GS activity in skeletal muscle of lean, obese nondiabetic, and obese diabetic subjects. All subjects underwent a 3-hour hyperinsulinemic, euglycemic clamp; biopsies of vastus lateralis muscle were performed before and at the end of the clamp. GS activity was determined at a subsaturating concentration of substrate (0.3 mM UDP-glucose) and is expressed as fractional velocity (FV; GS activity at 0.1 mM glucose-6-phosphate divided by the activity at 10 mM glucose-6-phosphate).

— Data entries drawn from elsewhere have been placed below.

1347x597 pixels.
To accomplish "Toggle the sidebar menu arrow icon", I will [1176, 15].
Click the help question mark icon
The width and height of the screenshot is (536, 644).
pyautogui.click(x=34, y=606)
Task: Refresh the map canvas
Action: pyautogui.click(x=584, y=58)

Data are mean ± SEM for 6–12 subjects per group. †Basal values in diabetic subjects are different from those in lean subjects (P < 0.05). §Insulin-stimulated values in diabetic subjects are different from those in lean subjects (P < 0.01). *Insulin-stimulated values in diabetic subjects are different from those in obese nondiabetic subjects (P < 0.05).

Figure 5

Relationship between insulin-stimulated Akt1/2 kinase activity in skeletal muscle and GDR in vivo in lean, obese nondiabetic, and obese diabetic subjects. Each square represents data from 1 subject.